----- Dataset extract

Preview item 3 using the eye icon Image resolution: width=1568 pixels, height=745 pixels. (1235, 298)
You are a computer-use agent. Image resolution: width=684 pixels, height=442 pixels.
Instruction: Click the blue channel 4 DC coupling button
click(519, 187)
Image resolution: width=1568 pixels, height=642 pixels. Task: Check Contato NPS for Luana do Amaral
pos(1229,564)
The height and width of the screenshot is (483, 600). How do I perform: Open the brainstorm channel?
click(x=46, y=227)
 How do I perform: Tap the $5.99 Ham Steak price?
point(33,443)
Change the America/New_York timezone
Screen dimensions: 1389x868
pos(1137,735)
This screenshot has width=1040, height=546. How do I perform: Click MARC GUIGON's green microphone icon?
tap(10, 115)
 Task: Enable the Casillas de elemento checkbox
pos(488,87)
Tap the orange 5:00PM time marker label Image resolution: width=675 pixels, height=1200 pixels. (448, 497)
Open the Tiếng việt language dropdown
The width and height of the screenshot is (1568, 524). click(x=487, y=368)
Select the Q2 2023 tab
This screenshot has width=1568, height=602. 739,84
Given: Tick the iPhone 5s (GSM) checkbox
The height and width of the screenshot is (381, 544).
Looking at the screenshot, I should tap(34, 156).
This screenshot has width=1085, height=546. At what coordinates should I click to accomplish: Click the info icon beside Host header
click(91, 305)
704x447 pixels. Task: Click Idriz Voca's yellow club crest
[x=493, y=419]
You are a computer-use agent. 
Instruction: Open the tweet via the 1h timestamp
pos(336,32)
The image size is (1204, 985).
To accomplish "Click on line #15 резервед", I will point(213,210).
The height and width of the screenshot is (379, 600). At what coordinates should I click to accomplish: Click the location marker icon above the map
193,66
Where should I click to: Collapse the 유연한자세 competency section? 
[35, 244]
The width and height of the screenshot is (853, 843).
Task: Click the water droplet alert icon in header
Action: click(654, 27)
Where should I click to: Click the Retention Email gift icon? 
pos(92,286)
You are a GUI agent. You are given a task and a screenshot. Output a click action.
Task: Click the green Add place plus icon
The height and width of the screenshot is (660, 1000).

----------

* Exercise instructions
All lines in the records that contain "computer" are to be copied and returned.

* Response to this exercise
You are a computer-use agent. Image resolution: width=684 pixels, height=442 pixels.
You are a computer-use agent. 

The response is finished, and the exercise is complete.